• What is being asked
Please copy every one of the rows below word for word, changing nothing and leaving nothing out.

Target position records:
□ □ □ □ □

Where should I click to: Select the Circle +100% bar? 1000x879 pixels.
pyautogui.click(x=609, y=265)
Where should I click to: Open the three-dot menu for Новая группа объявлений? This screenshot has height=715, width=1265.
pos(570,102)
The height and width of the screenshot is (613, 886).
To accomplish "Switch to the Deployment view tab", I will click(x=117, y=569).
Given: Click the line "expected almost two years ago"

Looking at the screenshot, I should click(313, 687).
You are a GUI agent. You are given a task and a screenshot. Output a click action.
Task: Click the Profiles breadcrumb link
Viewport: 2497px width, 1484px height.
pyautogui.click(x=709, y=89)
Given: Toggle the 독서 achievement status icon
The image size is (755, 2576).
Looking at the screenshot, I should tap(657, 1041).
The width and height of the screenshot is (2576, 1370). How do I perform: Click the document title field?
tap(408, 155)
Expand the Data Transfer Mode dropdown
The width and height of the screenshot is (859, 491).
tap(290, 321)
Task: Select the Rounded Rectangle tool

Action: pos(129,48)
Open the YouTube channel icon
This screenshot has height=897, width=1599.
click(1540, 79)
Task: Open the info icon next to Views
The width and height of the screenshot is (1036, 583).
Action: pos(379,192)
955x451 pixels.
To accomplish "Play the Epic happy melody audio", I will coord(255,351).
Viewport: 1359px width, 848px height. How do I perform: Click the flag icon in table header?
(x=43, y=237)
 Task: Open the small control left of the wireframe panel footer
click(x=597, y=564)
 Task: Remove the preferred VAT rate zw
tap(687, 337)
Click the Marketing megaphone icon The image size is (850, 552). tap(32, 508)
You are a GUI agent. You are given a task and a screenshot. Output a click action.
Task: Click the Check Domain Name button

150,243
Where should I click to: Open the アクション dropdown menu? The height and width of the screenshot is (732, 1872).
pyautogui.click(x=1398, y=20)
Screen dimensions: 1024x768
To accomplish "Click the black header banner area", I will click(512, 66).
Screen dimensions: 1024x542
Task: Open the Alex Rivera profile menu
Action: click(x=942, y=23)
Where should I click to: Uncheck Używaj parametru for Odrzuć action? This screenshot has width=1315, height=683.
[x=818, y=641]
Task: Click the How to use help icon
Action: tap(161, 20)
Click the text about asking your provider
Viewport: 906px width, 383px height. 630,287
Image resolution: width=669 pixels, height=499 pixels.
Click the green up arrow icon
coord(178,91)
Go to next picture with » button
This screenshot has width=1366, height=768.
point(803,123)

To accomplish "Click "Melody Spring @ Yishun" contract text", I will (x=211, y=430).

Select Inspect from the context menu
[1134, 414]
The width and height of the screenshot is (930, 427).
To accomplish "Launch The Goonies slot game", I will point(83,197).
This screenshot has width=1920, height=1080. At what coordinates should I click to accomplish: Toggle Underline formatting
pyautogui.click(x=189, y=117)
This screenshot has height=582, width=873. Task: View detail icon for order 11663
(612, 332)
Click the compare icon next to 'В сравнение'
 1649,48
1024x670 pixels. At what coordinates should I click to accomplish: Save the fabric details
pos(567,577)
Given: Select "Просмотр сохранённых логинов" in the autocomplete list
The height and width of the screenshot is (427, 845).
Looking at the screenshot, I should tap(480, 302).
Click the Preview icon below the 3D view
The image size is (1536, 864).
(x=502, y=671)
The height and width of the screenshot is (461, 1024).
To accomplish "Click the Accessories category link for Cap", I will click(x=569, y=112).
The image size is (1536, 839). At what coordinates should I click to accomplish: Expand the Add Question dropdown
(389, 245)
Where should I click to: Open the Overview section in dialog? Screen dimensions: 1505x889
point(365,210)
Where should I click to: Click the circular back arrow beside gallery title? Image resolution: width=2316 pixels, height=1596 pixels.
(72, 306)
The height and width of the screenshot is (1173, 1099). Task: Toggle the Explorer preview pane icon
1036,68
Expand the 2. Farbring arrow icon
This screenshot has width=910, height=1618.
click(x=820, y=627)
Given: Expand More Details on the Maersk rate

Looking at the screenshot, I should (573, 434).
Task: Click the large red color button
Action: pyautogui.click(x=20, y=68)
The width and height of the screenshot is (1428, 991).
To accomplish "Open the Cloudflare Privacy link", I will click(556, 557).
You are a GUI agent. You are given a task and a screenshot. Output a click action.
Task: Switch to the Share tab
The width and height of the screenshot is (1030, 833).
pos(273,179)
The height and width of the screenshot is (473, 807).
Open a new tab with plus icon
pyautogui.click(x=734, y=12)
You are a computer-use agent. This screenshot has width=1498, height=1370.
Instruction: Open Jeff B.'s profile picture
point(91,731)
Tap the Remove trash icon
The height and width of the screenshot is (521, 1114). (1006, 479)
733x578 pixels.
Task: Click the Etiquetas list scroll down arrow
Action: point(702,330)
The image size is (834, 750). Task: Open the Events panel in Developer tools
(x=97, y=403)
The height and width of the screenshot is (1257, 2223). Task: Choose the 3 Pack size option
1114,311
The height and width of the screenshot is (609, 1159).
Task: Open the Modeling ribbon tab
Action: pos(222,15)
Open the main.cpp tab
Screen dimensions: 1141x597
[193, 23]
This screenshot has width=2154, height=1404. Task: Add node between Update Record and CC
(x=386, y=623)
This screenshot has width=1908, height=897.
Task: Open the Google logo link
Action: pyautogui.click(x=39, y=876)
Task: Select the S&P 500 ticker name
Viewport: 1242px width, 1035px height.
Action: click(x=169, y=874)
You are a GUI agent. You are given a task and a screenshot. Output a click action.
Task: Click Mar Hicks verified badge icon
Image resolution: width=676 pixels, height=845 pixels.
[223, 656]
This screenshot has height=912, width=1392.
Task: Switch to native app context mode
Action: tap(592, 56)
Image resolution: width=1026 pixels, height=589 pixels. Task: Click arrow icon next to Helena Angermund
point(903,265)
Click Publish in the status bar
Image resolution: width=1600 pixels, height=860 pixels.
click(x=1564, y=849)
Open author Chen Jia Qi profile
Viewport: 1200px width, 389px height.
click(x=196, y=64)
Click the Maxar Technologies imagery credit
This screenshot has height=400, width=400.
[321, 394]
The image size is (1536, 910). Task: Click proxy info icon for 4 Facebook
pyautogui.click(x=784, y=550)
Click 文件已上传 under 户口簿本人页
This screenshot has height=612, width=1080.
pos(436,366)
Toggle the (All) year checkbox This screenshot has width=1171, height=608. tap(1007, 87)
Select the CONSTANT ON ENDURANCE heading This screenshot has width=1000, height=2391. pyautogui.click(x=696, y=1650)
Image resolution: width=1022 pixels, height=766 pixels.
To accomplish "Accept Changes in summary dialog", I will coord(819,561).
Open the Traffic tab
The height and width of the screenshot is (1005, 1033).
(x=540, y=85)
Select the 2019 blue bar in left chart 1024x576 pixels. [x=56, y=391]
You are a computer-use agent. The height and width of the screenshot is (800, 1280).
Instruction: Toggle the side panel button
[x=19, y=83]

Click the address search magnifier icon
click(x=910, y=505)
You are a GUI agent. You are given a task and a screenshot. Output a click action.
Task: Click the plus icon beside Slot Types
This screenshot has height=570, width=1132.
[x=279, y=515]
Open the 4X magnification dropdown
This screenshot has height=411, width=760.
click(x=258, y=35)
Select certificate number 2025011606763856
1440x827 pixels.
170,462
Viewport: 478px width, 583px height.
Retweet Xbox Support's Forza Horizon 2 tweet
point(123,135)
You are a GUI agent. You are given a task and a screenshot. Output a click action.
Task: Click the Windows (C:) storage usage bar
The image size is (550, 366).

□ □ □ □ □

• Finished exercise
Where should I click to: Select the Circle +100% bar? 1000x879 pixels.
pyautogui.click(x=609, y=265)
Where should I click to: Open the three-dot menu for Новая группа объявлений? This screenshot has height=715, width=1265.
pos(570,102)
The height and width of the screenshot is (613, 886).
To accomplish "Switch to the Deployment view tab", I will click(x=117, y=569).
Given: Click the line "expected almost two years ago"

Looking at the screenshot, I should click(313, 687).
You are a GUI agent. You are given a task and a screenshot. Output a click action.
Task: Click the Profiles breadcrumb link
Viewport: 2497px width, 1484px height.
pyautogui.click(x=709, y=89)
Given: Toggle the 독서 achievement status icon
The image size is (755, 2576).
Looking at the screenshot, I should tap(657, 1041).
The width and height of the screenshot is (2576, 1370). How do I perform: Click the document title field?
tap(408, 155)
Expand the Data Transfer Mode dropdown
The width and height of the screenshot is (859, 491).
tap(290, 321)
Task: Select the Rounded Rectangle tool

Action: pos(129,48)
Open the YouTube channel icon
This screenshot has height=897, width=1599.
click(1540, 79)
Task: Open the info icon next to Views
The width and height of the screenshot is (1036, 583).
Action: pos(379,192)
955x451 pixels.
To accomplish "Play the Epic happy melody audio", I will coord(255,351).
Viewport: 1359px width, 848px height. How do I perform: Click the flag icon in table header?
(x=43, y=237)
 Task: Open the small control left of the wireframe panel footer
click(x=597, y=564)
 Task: Remove the preferred VAT rate zw
tap(687, 337)
Click the Marketing megaphone icon The image size is (850, 552). tap(32, 508)
You are a GUI agent. You are given a task and a screenshot. Output a click action.
Task: Click the Check Domain Name button

150,243
Where should I click to: Open the アクション dropdown menu? The height and width of the screenshot is (732, 1872).
pyautogui.click(x=1398, y=20)
Screen dimensions: 1024x768
To accomplish "Click the black header banner area", I will click(512, 66).
Screen dimensions: 1024x542
Task: Open the Alex Rivera profile menu
Action: click(x=942, y=23)
Where should I click to: Uncheck Używaj parametru for Odrzuć action? This screenshot has width=1315, height=683.
[x=818, y=641]
Task: Click the How to use help icon
Action: tap(161, 20)
Click the text about asking your provider
Viewport: 906px width, 383px height. 630,287
Image resolution: width=669 pixels, height=499 pixels.
Click the green up arrow icon
coord(178,91)
Go to next picture with » button
This screenshot has width=1366, height=768.
point(803,123)

To accomplish "Click "Melody Spring @ Yishun" contract text", I will (x=211, y=430).

Select Inspect from the context menu
[1134, 414]
The width and height of the screenshot is (930, 427).
To accomplish "Launch The Goonies slot game", I will point(83,197).
This screenshot has width=1920, height=1080. At what coordinates should I click to accomplish: Toggle Underline formatting
pyautogui.click(x=189, y=117)
This screenshot has height=582, width=873. Task: View detail icon for order 11663
(612, 332)
Click the compare icon next to 'В сравнение'
 1649,48
1024x670 pixels. At what coordinates should I click to accomplish: Save the fabric details
pos(567,577)
Given: Select "Просмотр сохранённых логинов" in the autocomplete list
The height and width of the screenshot is (427, 845).
Looking at the screenshot, I should tap(480, 302).
Click the Preview icon below the 3D view
The image size is (1536, 864).
(x=502, y=671)
The height and width of the screenshot is (461, 1024).
To accomplish "Click the Accessories category link for Cap", I will click(x=569, y=112).
The image size is (1536, 839). At what coordinates should I click to accomplish: Expand the Add Question dropdown
(389, 245)
Where should I click to: Open the Overview section in dialog? Screen dimensions: 1505x889
point(365,210)
Where should I click to: Click the circular back arrow beside gallery title? Image resolution: width=2316 pixels, height=1596 pixels.
(72, 306)
The height and width of the screenshot is (1173, 1099). Task: Toggle the Explorer preview pane icon
1036,68
Expand the 2. Farbring arrow icon
This screenshot has width=910, height=1618.
click(x=820, y=627)
Given: Expand More Details on the Maersk rate

Looking at the screenshot, I should (573, 434).
Task: Click the large red color button
Action: pyautogui.click(x=20, y=68)
The width and height of the screenshot is (1428, 991).
To accomplish "Open the Cloudflare Privacy link", I will click(556, 557).
You are a GUI agent. You are given a task and a screenshot. Output a click action.
Task: Switch to the Share tab
The width and height of the screenshot is (1030, 833).
pos(273,179)
The height and width of the screenshot is (473, 807).
Open a new tab with plus icon
pyautogui.click(x=734, y=12)
You are a computer-use agent. This screenshot has width=1498, height=1370.
Instruction: Open Jeff B.'s profile picture
point(91,731)
Tap the Remove trash icon
The height and width of the screenshot is (521, 1114). (1006, 479)
733x578 pixels.
Task: Click the Etiquetas list scroll down arrow
Action: point(702,330)
The image size is (834, 750). Task: Open the Events panel in Developer tools
(x=97, y=403)
The height and width of the screenshot is (1257, 2223). Task: Choose the 3 Pack size option
1114,311
The height and width of the screenshot is (609, 1159).
Task: Open the Modeling ribbon tab
Action: pos(222,15)
Open the main.cpp tab
Screen dimensions: 1141x597
[193, 23]
This screenshot has width=2154, height=1404. Task: Add node between Update Record and CC
(x=386, y=623)
This screenshot has width=1908, height=897.
Task: Open the Google logo link
Action: pyautogui.click(x=39, y=876)
Task: Select the S&P 500 ticker name
Viewport: 1242px width, 1035px height.
Action: click(x=169, y=874)
You are a GUI agent. You are given a task and a screenshot. Output a click action.
Task: Click Mar Hicks verified badge icon
Image resolution: width=676 pixels, height=845 pixels.
[223, 656]
This screenshot has height=912, width=1392.
Task: Switch to native app context mode
Action: tap(592, 56)
Image resolution: width=1026 pixels, height=589 pixels. Task: Click arrow icon next to Helena Angermund
point(903,265)
Click Publish in the status bar
Image resolution: width=1600 pixels, height=860 pixels.
click(x=1564, y=849)
Open author Chen Jia Qi profile
Viewport: 1200px width, 389px height.
click(x=196, y=64)
Click the Maxar Technologies imagery credit
This screenshot has height=400, width=400.
[321, 394]
The image size is (1536, 910). Task: Click proxy info icon for 4 Facebook
pyautogui.click(x=784, y=550)
Click 文件已上传 under 户口簿本人页
This screenshot has height=612, width=1080.
pos(436,366)
Toggle the (All) year checkbox This screenshot has width=1171, height=608. tap(1007, 87)
Select the CONSTANT ON ENDURANCE heading This screenshot has width=1000, height=2391. pyautogui.click(x=696, y=1650)
Image resolution: width=1022 pixels, height=766 pixels.
To accomplish "Accept Changes in summary dialog", I will coord(819,561).
Open the Traffic tab
The height and width of the screenshot is (1005, 1033).
(x=540, y=85)
Select the 2019 blue bar in left chart 1024x576 pixels. [x=56, y=391]
You are a computer-use agent. The height and width of the screenshot is (800, 1280).
Instruction: Toggle the side panel button
[x=19, y=83]

Click the address search magnifier icon
click(x=910, y=505)
You are a GUI agent. You are given a task and a screenshot. Output a click action.
Task: Click the plus icon beside Slot Types
This screenshot has height=570, width=1132.
[x=279, y=515]
Open the 4X magnification dropdown
This screenshot has height=411, width=760.
click(x=258, y=35)
Select certificate number 2025011606763856
1440x827 pixels.
170,462
Viewport: 478px width, 583px height.
Retweet Xbox Support's Forza Horizon 2 tweet
point(123,135)
You are a GUI agent. You are given a task and a screenshot. Output a click action.
Task: Click the Windows (C:) storage usage bar
The image size is (550, 366).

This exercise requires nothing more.